GIVEN RECORDS:
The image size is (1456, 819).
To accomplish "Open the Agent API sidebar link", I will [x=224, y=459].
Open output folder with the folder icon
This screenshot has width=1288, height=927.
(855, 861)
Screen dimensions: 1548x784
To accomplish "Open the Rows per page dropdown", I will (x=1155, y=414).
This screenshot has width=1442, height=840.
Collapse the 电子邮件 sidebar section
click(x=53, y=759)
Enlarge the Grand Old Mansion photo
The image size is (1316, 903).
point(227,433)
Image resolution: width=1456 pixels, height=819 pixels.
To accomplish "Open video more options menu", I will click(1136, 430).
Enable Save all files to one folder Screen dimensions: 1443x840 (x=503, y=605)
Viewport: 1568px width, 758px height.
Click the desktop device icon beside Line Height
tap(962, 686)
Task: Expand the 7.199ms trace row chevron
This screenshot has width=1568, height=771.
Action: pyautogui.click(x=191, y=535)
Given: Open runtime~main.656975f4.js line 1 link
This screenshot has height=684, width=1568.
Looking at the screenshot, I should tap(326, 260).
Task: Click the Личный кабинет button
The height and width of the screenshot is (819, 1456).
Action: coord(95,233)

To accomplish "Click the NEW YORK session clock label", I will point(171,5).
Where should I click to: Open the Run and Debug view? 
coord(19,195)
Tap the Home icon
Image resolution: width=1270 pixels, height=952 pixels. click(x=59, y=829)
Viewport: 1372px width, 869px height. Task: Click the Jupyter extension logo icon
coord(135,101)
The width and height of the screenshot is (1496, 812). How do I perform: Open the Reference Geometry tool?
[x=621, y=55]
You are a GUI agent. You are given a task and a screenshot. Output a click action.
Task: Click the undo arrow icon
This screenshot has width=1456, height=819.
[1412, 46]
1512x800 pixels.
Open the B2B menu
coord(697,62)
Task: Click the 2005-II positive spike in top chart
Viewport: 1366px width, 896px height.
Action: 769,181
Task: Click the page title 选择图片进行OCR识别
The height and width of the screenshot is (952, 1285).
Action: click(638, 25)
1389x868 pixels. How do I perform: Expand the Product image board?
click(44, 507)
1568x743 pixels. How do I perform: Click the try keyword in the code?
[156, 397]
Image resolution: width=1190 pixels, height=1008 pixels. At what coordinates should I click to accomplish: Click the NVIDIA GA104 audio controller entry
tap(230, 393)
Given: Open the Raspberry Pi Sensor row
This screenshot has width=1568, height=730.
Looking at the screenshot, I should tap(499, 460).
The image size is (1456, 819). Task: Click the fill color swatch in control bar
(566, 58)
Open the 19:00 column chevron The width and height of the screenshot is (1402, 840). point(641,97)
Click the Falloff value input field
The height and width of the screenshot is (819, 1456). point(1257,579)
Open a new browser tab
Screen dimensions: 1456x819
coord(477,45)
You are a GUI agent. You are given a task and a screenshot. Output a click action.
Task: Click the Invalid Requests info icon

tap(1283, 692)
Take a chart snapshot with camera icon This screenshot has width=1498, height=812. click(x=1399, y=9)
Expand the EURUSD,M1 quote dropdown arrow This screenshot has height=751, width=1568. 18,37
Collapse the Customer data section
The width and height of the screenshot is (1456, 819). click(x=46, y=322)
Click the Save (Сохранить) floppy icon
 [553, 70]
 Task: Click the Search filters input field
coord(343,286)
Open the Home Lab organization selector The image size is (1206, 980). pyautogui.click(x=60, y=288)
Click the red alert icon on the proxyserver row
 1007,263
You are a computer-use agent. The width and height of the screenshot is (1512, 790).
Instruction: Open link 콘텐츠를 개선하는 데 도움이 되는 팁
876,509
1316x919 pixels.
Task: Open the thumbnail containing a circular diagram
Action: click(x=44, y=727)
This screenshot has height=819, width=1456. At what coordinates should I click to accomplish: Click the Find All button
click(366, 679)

WHAT TO PRODUCE:
Would you please copy exactly the part of the entries above that begins at the line containing "Image resolution: width=1456" and ends at the line containing "Task: Click the page title 选择图片进行OCR识别", both lines included?

OUTPUT:
Image resolution: width=1456 pixels, height=819 pixels.
To accomplish "Open video more options menu", I will click(1136, 430).
Enable Save all files to one folder Screen dimensions: 1443x840 (x=503, y=605)
Viewport: 1568px width, 758px height.
Click the desktop device icon beside Line Height
tap(962, 686)
Task: Expand the 7.199ms trace row chevron
This screenshot has width=1568, height=771.
Action: pyautogui.click(x=191, y=535)
Given: Open runtime~main.656975f4.js line 1 link
This screenshot has height=684, width=1568.
Looking at the screenshot, I should tap(326, 260).
Task: Click the Личный кабинет button
The height and width of the screenshot is (819, 1456).
Action: coord(95,233)

To accomplish "Click the NEW YORK session clock label", I will point(171,5).
Where should I click to: Open the Run and Debug view? 
coord(19,195)
Tap the Home icon
Image resolution: width=1270 pixels, height=952 pixels. click(x=59, y=829)
Viewport: 1372px width, 869px height. Task: Click the Jupyter extension logo icon
coord(135,101)
The width and height of the screenshot is (1496, 812). How do I perform: Open the Reference Geometry tool?
[x=621, y=55]
You are a GUI agent. You are given a task and a screenshot. Output a click action.
Task: Click the undo arrow icon
This screenshot has width=1456, height=819.
[1412, 46]
1512x800 pixels.
Open the B2B menu
coord(697,62)
Task: Click the 2005-II positive spike in top chart
Viewport: 1366px width, 896px height.
Action: 769,181
Task: Click the page title 选择图片进行OCR识别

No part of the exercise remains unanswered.